They say the night is darkest before the dawn. In Ohio’s charter school experience, it’s been night for a long, long time. And while recently there have been much ballyhooed efforts to change the course of our state’s charter school policy, last week has been a cold splash of water.

The state has become the first to be slapped by feds as “high risk” for charter school grants, just days after some of its best performing schools rejected by Mississippi for poor performance. And while I’m glad that Mississippi has clearly adopted the national dialogue focused on charter quality, it is clearly another black eye for the Buckeye State.

Last Monday, Mississippi’s Charter School Authorizer Board rejected the application of three I Can schools to come to Jackson, Miss. I Can has some of the highest performing schools in the state of Ohio – so high performing that the state’s teachers’ unions actually organized the schools. So why were they rejected? Low performance.

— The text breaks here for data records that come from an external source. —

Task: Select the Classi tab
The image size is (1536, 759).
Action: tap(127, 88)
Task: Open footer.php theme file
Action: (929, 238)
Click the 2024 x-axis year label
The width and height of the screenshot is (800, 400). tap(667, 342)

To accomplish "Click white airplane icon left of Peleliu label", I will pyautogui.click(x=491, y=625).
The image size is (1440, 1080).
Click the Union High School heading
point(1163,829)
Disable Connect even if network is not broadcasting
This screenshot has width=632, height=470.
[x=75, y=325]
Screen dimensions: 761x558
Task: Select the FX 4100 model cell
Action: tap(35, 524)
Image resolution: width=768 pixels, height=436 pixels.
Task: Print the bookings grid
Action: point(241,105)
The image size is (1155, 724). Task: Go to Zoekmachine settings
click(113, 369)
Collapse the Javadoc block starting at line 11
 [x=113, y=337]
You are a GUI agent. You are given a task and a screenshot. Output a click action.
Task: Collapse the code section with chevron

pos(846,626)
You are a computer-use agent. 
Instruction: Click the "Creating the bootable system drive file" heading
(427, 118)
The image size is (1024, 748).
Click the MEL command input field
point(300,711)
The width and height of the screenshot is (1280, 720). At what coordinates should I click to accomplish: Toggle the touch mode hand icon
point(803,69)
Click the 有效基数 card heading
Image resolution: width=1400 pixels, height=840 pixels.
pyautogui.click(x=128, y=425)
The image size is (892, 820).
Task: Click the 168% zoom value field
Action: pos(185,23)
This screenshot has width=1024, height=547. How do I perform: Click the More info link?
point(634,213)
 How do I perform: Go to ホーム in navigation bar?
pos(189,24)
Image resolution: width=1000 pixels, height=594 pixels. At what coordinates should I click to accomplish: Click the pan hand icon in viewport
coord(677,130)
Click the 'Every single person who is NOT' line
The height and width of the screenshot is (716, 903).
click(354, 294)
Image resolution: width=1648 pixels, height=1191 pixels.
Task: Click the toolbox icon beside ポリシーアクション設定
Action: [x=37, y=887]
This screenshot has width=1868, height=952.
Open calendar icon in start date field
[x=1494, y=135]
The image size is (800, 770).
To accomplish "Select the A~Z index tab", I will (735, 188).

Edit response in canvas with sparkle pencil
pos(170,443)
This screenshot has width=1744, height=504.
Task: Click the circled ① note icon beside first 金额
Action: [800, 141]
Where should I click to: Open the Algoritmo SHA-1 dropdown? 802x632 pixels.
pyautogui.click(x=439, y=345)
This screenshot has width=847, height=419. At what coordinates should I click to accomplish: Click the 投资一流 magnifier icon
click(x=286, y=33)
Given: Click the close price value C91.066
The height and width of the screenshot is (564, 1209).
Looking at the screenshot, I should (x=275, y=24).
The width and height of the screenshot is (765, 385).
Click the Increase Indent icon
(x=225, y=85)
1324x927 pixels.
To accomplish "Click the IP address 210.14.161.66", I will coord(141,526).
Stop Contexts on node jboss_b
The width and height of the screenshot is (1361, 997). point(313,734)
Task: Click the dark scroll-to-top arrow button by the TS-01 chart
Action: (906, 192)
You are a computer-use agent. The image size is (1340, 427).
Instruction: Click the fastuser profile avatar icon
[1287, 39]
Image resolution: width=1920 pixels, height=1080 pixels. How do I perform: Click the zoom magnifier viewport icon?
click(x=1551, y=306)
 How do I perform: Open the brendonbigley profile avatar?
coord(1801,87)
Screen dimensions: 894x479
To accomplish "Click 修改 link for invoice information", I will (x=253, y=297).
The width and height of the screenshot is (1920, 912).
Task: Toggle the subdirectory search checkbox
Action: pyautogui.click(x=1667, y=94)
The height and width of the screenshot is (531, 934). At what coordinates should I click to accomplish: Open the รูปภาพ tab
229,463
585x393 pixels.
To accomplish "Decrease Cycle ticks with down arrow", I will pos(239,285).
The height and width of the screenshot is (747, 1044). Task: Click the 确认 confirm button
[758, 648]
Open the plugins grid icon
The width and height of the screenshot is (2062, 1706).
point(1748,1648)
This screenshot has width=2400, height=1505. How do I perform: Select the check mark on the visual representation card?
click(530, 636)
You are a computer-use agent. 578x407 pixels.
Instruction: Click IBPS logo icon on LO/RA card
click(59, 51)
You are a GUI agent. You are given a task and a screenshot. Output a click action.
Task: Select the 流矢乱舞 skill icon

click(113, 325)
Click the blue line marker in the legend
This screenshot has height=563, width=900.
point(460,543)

“They fall well short in my view,” one Mississippi board member said. “They have done very well in some schools but they have not been consistent.”

Ouch.

When one of your state’s highest performing charter school groups isn’t high performing enough for Mississippi, you’ve got problems.

Then on Wednesday, the U.S. Department of Education made the unprecedented move declaring Ohio’s Charter School Program application “high risk”, adding significant federal oversight to the distribution of the nation’s largest grant given last year – $71 million. Essentially, USDOE will be approving all grants for Ohio charters, among other safeguards.

Among the reasons the Department cited were the fact that the guy who wrote the grant (who is the husband of Gov. John Kasich’s chief of staff) had to resign shortly after because he illegally altered the state’s authorizer oversight structure to benefit politically powerful online charter school operators.

The feds were also concerned about the fact that several members of the Ohio congressional delegation were concerned about the grant. Also a problem was Ohio’s past performance in administering the grants, which led to nearly four in 10 grantees either closing shortly after receiving the grants, or never opening in the first place.

The final reason was Ohio’s continuing struggle to implement the authorizer oversights contained in the state’s charter school reform law passed last year. Recently, Ohio Republicans effectively killed a proposed rule that would have put the tougher authorizer regime in effect because (get this) it would have had to be retroactive by three weeks. Not three months. Not three years. Three weeks.

The feds also strongly encouraged the state to employ greater checks on the agreements between the state’s non-profit charters and their for-profit operators – an operator dominated relationship that caused great concern for the WestEd auditors who looked at Ohio’s previous federal grants. They also made explicit that Ohio’s notorious online schools can’t receive a penny of the funding.

But it didn’t stop there.

One day later, new Ohio state report cards came out and revealed that about 2 out of 3 charter school grades were Fs – far worse performance than Ohio’s school districts, who received the worst report card grades Ohio school districts have ever received. No matter how often Ohio changes its report card system and calculation, one constant has remained – Ohio’s districts (all of whom lose funding and students to Ohio charter schools) far outperform Ohio’s charter schools on the whole.

However, while the night may be darkest now, the decision to release the money, regardless of how many more strings are included, could signal the graying of the sun’s first rays.

Now that the feds will be exerting far more control over who gets the grant, the USDOE should take this opportunity to turn Ohio from national embarrassment to national example of what a quality-based school expansion can do for kids. Because for once, money will flow to charters based on quality, not connections.

This federal grant is a last stand for the charter school movement here – the best opportunity to see if high-quality charters can be grown in Ohio – the so-called Wild, Wild West of charter schools, where 40 percent are in “urgent need of improvement.” Making charters work in Ohio will be the quality-based charter school movement’s greatest accomplishment and a national triumph.

So while the last week has been another dose of nationally embarrassing news for Ohio’s troubled charter school sector, I can take it. Because in the end, it is far more likely now that Ohio will have higher quality choice options benefitting kids and parents. And that’s more important than anything Mississippi has to say about our state’s charter schools.